То, что изобразил Атлант, сложно было назвать собственно рисунком. Скорее это были узоры сродни тем, что оставляет на обоях ребенок, завладевший кусочком угля, – и все-таки Мартенс благодаря им сделался безоговорочным симпатиком обоих моллюсков. Он был уверен, что щупальцем Атланта водила если и не осьминожья муза, то по крайней мере ясный разум. Да, пока еще примитивный, да, ограниченный – однако же разум!
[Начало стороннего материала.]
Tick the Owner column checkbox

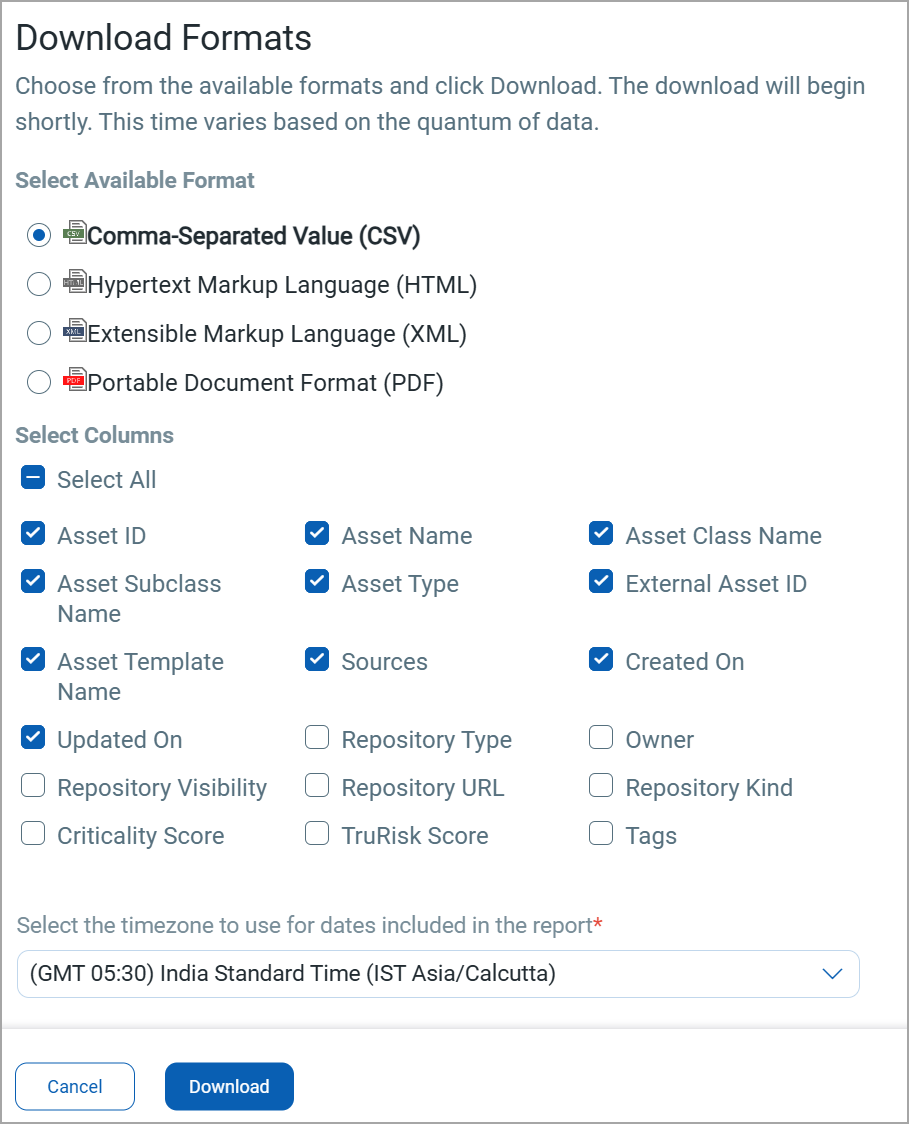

– Давай, приятель! – Художник наклонился к Улиссу и протягивал на ладони карандаш. – Ты ведь не глупее своего друга, я уверен.
«Баклажанчик» чуть подался назад, меняя цвет с фиолетового на угольный. Он неуверенно выпростал одно из средних щупалец и все же взял карандаш. Помахал им в воздухе, словно разглядывал со всех сторон.
И сунул в клюв.
Раздался приглушенный хруст, Улисс приподнялся на щупальцах и заскользил вбок, оставив на палубе обломки карандаша.
– Я посрамлен, – сказал с невозмутимым выражением лица доктор Байно. – Они действительно чертовски разумны. К тому же обладают превосходным вкусом, как мы видим на примере Улисса. Он не только по достоинству оценил ваши работы, Мартенс, – он еще и уберег вас от разочарований, связанных с созданием новых.
– Или же, – тихо добавил Дарвин, – карандаш напомнил ему нечто, чем эти моллюски питаются в обычных условиях.
– Тогда нам следует озаботиться поиском их родины. Колонии дикорастущих карандашей… да мы на этом сколотим целое состояние!
Они ушли, продолжая пикировку, а Фицрой подобрал и разгладил брошенный листок. Все эти линии, проведенные Атлантом… разумеется, в них не было ни малейшего смысла. Но что-то такое они пробуждали в воображении капитана.
Этой ночью он плохо спал, и снились ему линии, линии, бесконечные линии, что терялись в тумане.
Разбудил его лейтенант Саливан.
– Вы пьяны? – холодно спросил капитан. – Что значит «пропали»? Вы хоть отдаете себе отчет?..
Он говорил, одеваясь, потому что в глубине души знал: все это правда. И боялся только одного: что знает также причину, подоплеку случившегося.
– А что вахтенные? Что, черт подери, говорят вахтенные?!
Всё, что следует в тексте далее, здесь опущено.